→ **The problem**
Search the records for the string "column" and copy every line in which it appears.

========================

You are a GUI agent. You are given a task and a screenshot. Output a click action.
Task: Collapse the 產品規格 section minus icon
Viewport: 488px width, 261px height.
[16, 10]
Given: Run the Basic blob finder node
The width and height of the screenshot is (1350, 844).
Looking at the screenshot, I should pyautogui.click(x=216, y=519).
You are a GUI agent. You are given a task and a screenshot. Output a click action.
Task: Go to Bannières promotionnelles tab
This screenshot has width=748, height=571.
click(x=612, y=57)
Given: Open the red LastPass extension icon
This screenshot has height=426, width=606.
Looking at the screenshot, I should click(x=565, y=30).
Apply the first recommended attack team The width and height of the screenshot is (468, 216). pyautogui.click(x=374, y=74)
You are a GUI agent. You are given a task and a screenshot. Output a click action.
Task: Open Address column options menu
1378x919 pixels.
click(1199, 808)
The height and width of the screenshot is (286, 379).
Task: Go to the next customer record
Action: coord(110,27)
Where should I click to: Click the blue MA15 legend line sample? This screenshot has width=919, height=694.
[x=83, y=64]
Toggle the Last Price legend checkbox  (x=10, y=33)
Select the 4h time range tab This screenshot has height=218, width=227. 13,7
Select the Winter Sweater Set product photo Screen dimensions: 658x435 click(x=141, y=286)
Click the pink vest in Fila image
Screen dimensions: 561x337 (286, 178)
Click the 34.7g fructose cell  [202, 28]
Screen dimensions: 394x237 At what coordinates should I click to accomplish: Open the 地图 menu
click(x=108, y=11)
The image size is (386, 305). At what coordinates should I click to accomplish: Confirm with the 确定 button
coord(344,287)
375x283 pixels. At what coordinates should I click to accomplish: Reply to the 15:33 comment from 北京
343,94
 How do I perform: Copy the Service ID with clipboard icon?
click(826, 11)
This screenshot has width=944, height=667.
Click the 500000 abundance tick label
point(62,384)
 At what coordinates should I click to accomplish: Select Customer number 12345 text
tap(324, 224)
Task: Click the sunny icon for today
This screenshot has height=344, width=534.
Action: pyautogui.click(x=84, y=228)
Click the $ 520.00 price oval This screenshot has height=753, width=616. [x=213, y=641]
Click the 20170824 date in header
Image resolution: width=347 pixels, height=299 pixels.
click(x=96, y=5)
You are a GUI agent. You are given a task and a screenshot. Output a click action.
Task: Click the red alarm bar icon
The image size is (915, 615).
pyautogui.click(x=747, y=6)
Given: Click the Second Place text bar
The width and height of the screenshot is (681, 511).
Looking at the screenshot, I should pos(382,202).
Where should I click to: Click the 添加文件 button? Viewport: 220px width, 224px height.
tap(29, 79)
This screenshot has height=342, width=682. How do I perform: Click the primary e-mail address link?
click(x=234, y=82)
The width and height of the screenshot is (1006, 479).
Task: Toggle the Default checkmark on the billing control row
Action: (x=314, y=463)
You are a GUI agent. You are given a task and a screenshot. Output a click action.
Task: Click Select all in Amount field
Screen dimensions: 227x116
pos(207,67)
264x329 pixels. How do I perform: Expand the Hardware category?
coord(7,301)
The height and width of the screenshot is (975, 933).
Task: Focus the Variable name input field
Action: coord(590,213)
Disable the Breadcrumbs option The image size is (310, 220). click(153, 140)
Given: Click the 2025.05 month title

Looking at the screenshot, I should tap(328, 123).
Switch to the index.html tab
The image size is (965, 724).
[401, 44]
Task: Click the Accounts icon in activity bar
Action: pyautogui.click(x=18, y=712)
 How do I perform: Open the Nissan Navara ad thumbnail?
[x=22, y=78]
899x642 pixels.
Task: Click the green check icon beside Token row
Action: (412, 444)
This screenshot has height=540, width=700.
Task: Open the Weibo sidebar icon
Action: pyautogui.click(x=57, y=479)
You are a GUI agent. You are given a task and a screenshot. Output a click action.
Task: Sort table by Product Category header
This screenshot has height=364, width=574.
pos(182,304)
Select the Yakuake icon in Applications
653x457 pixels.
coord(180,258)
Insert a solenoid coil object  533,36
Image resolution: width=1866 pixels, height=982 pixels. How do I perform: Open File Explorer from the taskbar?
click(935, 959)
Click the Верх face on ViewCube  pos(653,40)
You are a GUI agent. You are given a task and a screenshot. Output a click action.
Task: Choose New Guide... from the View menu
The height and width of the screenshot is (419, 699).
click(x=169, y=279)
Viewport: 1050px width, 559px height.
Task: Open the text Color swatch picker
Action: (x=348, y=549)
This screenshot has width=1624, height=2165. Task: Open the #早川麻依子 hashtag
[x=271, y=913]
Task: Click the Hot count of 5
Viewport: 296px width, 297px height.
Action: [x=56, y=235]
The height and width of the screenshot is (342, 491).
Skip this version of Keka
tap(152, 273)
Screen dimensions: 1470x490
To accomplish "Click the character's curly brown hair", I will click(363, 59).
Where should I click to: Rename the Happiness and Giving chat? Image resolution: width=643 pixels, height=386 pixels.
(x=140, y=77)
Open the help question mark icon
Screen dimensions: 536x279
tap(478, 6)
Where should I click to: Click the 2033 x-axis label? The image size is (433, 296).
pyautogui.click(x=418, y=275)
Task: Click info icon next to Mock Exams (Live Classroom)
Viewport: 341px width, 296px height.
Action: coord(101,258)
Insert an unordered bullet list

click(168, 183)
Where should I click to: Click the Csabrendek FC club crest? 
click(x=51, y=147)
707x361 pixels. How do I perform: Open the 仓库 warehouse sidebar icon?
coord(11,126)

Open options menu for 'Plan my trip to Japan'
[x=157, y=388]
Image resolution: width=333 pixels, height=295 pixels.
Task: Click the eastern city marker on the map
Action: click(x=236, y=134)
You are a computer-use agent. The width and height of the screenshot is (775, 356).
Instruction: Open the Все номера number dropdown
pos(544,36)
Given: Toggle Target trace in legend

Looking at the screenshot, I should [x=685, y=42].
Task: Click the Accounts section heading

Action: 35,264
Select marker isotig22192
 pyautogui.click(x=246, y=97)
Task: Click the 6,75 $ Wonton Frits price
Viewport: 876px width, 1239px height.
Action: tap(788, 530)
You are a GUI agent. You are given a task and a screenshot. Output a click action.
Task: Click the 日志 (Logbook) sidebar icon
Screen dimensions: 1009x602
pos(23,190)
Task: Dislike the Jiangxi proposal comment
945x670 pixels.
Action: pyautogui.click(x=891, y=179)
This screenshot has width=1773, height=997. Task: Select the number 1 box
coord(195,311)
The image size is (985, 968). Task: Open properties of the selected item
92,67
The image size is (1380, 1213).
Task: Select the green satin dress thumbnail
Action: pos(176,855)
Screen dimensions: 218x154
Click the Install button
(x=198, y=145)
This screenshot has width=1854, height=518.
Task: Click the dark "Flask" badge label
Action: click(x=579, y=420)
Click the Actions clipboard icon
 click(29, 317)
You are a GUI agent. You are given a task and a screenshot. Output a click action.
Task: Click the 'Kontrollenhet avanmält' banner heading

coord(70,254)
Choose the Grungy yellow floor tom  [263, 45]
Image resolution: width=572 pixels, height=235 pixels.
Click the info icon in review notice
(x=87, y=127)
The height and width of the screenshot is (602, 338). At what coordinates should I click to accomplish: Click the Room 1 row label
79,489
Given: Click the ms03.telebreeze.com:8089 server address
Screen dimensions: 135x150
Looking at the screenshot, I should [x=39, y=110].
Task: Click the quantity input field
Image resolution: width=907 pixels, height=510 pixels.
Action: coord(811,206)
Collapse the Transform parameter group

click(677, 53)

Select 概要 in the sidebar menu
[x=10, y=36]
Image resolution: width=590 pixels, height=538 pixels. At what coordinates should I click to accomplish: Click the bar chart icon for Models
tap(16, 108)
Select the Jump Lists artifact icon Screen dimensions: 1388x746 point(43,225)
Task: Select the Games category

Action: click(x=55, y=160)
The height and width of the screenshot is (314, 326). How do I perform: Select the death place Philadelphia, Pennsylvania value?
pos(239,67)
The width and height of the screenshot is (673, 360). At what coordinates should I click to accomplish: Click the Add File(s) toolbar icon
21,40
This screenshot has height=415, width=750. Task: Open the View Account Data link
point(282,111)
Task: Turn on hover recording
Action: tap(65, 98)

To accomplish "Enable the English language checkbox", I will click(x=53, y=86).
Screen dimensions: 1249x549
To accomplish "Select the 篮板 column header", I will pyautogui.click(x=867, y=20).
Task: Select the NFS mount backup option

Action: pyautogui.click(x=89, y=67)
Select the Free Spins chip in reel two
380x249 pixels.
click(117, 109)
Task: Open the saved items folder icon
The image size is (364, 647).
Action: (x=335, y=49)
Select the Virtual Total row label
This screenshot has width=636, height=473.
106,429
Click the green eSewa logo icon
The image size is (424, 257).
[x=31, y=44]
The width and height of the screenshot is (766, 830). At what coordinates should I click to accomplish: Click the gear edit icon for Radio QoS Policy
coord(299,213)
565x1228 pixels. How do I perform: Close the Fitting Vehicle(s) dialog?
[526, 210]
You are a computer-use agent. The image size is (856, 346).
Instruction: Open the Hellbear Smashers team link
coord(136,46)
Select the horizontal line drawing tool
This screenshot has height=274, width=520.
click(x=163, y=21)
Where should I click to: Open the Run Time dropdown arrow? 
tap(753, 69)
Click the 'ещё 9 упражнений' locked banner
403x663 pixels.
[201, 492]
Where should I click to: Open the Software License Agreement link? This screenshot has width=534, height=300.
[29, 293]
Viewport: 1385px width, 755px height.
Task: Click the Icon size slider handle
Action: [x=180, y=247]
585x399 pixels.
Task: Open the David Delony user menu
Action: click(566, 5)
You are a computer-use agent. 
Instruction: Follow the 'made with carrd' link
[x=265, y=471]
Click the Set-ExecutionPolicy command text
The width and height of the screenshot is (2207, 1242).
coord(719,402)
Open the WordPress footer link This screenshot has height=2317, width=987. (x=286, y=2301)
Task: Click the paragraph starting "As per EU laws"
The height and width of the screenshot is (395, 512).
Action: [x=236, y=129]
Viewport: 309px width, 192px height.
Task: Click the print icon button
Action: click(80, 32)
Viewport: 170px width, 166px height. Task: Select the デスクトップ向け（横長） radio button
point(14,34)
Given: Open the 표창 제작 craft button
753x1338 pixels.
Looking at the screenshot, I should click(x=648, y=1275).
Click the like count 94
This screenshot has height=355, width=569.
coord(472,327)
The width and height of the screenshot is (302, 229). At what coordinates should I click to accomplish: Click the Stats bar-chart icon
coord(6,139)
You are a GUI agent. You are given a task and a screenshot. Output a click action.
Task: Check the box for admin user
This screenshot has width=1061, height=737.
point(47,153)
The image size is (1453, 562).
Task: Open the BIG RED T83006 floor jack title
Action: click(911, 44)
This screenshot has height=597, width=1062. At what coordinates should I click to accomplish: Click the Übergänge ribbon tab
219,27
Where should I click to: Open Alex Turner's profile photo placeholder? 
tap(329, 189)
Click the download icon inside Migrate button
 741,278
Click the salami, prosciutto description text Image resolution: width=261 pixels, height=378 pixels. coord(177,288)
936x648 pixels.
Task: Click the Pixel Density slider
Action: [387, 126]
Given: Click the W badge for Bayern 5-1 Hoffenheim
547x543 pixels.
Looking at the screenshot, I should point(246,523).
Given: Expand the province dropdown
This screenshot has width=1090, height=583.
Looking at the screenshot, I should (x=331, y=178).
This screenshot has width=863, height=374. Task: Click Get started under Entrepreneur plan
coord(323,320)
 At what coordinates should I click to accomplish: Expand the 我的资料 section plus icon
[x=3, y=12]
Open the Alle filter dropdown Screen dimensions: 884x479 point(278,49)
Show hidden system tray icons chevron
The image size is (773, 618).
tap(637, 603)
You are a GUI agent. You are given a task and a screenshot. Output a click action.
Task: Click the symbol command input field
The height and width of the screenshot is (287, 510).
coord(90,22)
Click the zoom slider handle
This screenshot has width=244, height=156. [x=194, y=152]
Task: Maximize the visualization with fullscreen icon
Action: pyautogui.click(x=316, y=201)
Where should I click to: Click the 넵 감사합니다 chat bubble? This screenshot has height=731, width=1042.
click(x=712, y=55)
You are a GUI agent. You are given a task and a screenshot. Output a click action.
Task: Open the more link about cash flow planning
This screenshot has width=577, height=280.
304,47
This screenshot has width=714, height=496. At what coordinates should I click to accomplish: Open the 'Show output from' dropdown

========================

→ **Finished task**
Task: Open Address column options menu
To accomplish "Select the 篮板 column header", I will pyautogui.click(x=867, y=20).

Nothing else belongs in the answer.